## [Task brief]
Could you show each line of the records that contains the word "this"?
═════ Supplied data
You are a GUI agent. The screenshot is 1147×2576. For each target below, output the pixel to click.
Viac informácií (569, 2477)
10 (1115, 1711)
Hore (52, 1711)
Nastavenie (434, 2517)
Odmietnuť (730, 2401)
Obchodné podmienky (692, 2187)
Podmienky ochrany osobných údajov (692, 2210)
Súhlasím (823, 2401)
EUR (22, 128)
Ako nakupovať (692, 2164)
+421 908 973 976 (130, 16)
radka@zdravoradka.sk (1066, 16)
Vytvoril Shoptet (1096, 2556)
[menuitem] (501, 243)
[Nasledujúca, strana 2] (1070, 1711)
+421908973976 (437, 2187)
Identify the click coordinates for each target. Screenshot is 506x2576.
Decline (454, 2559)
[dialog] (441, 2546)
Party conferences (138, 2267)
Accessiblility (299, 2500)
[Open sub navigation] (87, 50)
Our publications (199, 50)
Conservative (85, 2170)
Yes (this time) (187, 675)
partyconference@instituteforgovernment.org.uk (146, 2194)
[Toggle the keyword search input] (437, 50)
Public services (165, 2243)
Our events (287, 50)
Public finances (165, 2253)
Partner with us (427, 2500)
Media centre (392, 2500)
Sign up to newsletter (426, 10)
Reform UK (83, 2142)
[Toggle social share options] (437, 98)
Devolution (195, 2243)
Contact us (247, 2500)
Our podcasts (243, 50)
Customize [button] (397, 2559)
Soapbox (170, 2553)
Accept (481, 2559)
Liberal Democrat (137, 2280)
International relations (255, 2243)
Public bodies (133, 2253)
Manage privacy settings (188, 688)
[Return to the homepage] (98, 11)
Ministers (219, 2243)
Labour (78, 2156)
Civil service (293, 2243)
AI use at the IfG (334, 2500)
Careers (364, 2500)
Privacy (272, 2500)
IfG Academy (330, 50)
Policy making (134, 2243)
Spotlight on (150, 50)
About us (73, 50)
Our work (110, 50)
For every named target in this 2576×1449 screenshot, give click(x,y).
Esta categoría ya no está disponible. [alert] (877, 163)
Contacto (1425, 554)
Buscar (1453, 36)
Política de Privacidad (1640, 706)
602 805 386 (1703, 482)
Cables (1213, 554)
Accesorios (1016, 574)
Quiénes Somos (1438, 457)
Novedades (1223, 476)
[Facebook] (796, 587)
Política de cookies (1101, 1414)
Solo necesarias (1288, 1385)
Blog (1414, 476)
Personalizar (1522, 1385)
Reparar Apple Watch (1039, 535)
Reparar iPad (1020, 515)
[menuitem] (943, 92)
══════════
## [Exercise response]
Yes (this time) (187, 675)
For every named target in this 2576×1449 screenshot, give click(x,y).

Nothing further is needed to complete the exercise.